* _TASK_:
The word "agent" may appear in some lines of the data; copy every such line.
+---+
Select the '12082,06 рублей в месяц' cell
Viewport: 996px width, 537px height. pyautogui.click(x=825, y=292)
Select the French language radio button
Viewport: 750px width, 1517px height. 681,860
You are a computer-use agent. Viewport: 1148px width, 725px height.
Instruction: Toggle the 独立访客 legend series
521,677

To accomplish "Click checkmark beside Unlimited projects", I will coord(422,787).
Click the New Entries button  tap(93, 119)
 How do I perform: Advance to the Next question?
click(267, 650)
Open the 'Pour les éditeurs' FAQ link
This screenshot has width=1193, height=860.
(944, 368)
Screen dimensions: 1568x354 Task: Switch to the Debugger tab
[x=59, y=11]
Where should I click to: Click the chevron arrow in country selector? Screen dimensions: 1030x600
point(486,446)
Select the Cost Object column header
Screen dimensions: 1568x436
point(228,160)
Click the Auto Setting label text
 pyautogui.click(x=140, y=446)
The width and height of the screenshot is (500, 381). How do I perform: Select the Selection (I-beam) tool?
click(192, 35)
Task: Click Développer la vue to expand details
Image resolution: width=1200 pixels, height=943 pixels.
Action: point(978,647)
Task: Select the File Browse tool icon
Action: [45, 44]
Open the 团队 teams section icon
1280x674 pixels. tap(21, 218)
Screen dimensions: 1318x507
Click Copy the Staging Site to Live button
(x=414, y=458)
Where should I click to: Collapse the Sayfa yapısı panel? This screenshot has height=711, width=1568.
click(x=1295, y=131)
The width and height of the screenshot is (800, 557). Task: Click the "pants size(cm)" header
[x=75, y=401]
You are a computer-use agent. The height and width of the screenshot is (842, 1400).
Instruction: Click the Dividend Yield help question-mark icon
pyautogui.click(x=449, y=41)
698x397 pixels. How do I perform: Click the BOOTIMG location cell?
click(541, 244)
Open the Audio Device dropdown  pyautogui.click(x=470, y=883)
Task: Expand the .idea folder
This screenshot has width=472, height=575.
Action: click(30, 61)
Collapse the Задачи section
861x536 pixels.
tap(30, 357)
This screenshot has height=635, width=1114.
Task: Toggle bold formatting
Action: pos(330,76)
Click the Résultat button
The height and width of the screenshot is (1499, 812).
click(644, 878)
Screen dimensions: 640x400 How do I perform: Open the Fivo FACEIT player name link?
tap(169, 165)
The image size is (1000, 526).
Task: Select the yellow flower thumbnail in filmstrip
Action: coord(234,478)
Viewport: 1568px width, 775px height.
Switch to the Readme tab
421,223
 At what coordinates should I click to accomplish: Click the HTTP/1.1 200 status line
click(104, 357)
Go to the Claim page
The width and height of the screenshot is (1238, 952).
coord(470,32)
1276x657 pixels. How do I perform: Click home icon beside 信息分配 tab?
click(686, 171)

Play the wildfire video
+---+
* _OUTPUT BELOW_:
You are a computer-use agent. Viewport: 1148px width, 725px height.
You are a computer-use agent. The height and width of the screenshot is (842, 1400).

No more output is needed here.